Available data
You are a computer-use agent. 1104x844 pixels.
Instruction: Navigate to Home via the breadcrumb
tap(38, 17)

* * *

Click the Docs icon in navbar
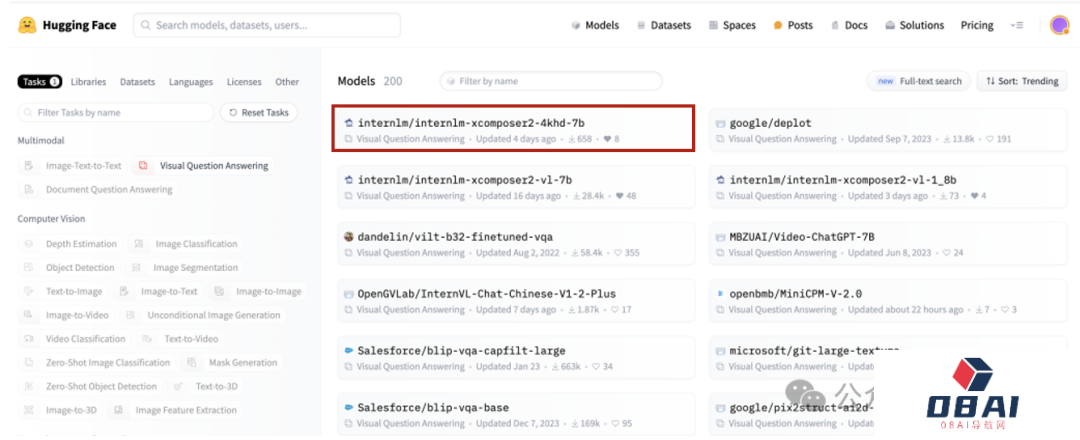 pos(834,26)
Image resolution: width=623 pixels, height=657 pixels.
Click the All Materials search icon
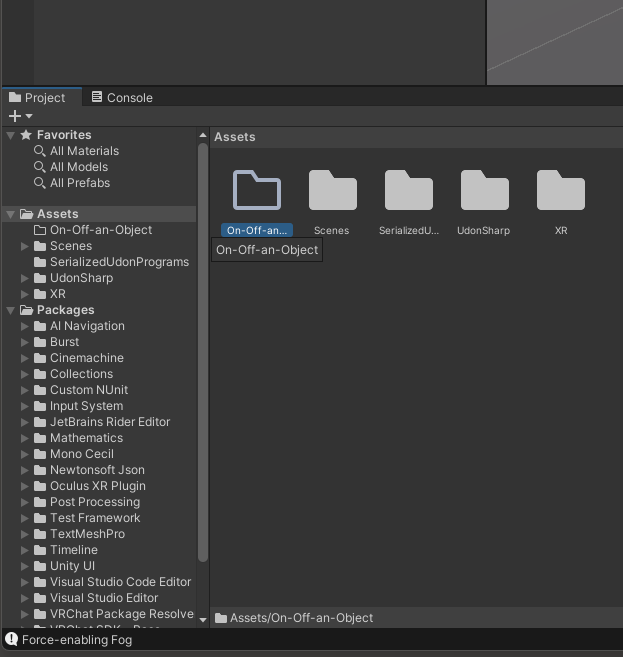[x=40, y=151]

--

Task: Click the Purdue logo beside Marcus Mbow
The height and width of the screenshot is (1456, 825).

Exercise goal
The answer should be one number, the count of lines in this material that include the word "pixels".

Answer to this exercise
2